Problem requirements –
Copy the material below word for word, starting at the line containing "Given: Click the NPXS coin label" and ending with the line containing "click(389, 27)", both lines included.

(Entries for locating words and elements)
◇ ◇ ◇ ◇ ◇
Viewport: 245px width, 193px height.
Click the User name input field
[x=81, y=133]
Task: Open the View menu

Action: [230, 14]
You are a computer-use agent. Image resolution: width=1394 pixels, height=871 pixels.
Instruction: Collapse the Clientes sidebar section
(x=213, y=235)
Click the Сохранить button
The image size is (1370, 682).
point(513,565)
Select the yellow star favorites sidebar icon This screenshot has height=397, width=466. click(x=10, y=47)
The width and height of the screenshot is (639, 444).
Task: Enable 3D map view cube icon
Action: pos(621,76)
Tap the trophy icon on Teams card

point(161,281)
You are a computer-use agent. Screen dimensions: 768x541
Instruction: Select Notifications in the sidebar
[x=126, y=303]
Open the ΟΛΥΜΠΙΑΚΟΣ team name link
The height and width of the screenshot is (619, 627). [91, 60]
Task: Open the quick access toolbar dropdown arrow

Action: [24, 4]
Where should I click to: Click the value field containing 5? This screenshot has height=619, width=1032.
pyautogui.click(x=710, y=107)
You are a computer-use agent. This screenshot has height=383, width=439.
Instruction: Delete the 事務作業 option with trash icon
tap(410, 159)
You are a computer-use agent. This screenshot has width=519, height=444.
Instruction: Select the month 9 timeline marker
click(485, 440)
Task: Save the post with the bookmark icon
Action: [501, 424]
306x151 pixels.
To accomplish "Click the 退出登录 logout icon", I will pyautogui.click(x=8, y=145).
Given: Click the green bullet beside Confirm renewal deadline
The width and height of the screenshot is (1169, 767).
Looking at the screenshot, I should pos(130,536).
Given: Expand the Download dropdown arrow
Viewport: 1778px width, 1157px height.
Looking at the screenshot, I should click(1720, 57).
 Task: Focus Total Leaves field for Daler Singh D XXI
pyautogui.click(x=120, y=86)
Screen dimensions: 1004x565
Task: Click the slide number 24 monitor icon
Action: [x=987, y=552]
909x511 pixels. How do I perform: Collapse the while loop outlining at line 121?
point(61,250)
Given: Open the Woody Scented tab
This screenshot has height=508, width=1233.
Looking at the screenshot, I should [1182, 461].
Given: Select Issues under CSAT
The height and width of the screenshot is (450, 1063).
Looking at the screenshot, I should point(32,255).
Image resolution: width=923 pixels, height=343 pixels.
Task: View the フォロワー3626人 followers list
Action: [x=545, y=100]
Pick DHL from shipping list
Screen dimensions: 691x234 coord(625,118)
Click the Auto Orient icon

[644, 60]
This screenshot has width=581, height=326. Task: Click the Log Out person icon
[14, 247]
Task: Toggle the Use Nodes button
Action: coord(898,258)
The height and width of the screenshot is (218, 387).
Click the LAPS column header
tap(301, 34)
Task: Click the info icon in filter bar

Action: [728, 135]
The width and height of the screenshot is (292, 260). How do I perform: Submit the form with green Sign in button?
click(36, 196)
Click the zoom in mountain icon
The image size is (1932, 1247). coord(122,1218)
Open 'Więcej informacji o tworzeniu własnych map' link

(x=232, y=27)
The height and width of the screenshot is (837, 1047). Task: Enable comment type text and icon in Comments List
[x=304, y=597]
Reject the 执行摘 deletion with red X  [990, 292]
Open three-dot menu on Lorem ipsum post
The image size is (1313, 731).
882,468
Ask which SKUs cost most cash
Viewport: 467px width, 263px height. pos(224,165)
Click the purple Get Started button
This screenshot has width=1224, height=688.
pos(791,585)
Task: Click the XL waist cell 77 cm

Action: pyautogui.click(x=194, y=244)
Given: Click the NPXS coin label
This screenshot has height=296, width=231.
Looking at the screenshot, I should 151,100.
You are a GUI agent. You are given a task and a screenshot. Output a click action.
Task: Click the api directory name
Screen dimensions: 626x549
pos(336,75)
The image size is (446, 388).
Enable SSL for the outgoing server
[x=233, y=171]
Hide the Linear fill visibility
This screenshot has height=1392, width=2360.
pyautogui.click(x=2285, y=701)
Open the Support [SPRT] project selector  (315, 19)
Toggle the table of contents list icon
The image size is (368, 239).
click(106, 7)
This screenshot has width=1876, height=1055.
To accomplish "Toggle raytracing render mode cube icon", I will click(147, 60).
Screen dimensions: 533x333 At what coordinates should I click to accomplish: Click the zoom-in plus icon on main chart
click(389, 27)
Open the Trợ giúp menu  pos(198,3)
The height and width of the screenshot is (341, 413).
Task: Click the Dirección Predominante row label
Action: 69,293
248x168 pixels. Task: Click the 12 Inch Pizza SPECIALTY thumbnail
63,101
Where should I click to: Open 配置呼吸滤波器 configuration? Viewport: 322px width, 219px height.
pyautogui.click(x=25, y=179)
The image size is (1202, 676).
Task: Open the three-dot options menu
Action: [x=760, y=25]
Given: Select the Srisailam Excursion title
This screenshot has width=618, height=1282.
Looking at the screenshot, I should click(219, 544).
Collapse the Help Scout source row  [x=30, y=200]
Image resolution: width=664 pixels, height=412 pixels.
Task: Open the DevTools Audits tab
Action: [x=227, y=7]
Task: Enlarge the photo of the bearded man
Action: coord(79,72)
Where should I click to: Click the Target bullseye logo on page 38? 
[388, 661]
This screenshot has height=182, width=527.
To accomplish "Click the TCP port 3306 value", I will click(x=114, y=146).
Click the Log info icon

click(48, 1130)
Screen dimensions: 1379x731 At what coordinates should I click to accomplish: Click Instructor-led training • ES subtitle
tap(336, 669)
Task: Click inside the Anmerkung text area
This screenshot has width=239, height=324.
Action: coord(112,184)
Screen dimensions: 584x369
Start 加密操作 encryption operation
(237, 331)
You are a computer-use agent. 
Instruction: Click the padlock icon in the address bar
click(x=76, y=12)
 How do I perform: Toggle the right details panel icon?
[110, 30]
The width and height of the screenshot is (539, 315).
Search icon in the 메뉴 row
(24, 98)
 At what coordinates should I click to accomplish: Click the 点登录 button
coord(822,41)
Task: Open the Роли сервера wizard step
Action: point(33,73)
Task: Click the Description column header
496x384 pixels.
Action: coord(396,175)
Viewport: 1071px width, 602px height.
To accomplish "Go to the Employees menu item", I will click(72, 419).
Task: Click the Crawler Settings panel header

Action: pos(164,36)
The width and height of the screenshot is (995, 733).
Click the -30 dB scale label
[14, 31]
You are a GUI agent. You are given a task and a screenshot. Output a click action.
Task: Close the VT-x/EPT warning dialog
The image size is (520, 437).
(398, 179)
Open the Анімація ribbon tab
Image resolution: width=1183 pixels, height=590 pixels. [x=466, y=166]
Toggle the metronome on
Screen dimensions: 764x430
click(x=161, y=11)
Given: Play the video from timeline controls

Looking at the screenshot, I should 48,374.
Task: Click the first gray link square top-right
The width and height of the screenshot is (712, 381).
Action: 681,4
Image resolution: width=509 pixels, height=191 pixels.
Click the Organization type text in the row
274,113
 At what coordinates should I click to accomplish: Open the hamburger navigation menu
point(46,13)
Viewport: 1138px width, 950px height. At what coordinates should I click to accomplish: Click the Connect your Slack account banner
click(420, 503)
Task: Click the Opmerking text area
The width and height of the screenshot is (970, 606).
◇ ◇ ◇ ◇ ◇
Answer to the exercise –
Given: Click the NPXS coin label
This screenshot has height=296, width=231.
Looking at the screenshot, I should 151,100.
You are a GUI agent. You are given a task and a screenshot. Output a click action.
Task: Click the api directory name
Screen dimensions: 626x549
pos(336,75)
The image size is (446, 388).
Enable SSL for the outgoing server
[x=233, y=171]
Hide the Linear fill visibility
This screenshot has height=1392, width=2360.
pyautogui.click(x=2285, y=701)
Open the Support [SPRT] project selector  (315, 19)
Toggle the table of contents list icon
The image size is (368, 239).
click(106, 7)
This screenshot has width=1876, height=1055.
To accomplish "Toggle raytracing render mode cube icon", I will click(147, 60).
Screen dimensions: 533x333 At what coordinates should I click to accomplish: Click the zoom-in plus icon on main chart
click(389, 27)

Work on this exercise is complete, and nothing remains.